Wednesday 12 September 2007

Aminata

My thanks to Janeway for having pointed me in the direction of this article.

There have been reports recently originating from an Associated Press article about a French woman of Senegalese descent, who suffered FGM at the age of six.

It sounds familiar to anyone who has been following Papillon’s story but while there are similarities (they are even the same age), there are also differences. Aminata suffered this mutilation in Paris, in a basement of a dormitory for immigrants. There is a fairly graphic description on this site.

There are one or two points in the article which I think are off the mark.

It cites a BMJ article (without the reference) saying “The British Medical Journal recently raised the question of whether requests for cosmetic surgery on the genitals may be a smoke screen for mutilations” but, if I have the correct one, the author actually says that the cosmetic surgery is just as much a mutilation: “It is Western medicine which, by a process of disease mongering, is driving the advance of female genital mutilation by promoting the fear in women that what is natural biological variation is a defect, a problem requiring the knife.”

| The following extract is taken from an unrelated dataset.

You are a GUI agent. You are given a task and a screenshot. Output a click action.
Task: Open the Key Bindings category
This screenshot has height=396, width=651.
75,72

It also quotes a British midwife as saying that every year she alone treats 500-600 victims. The implication is that 500-600 girls are still being subjected to the mutilation, whereas these cases could date back many years. In fact it is probably only when young women leave home or reach child bearing age that anything is done about it, because it’s unlikely to be the parents who instigate treatment. That means they date back over 20 years in most cases and could easily be 30 or more.

There is a further point made that “in France, tough surveillance is thought to have all but eradicated genital mutilation for girls aged up to 6, so the procedure is simply performed at a later age”. I can find no reference to support this, nor does it seem very logical. The trend, if anything, is to perform the procedure at earlier ages, and I’m not aware of any medical examinations that stop happening at the age of 6 (but correct me if I'm wrong).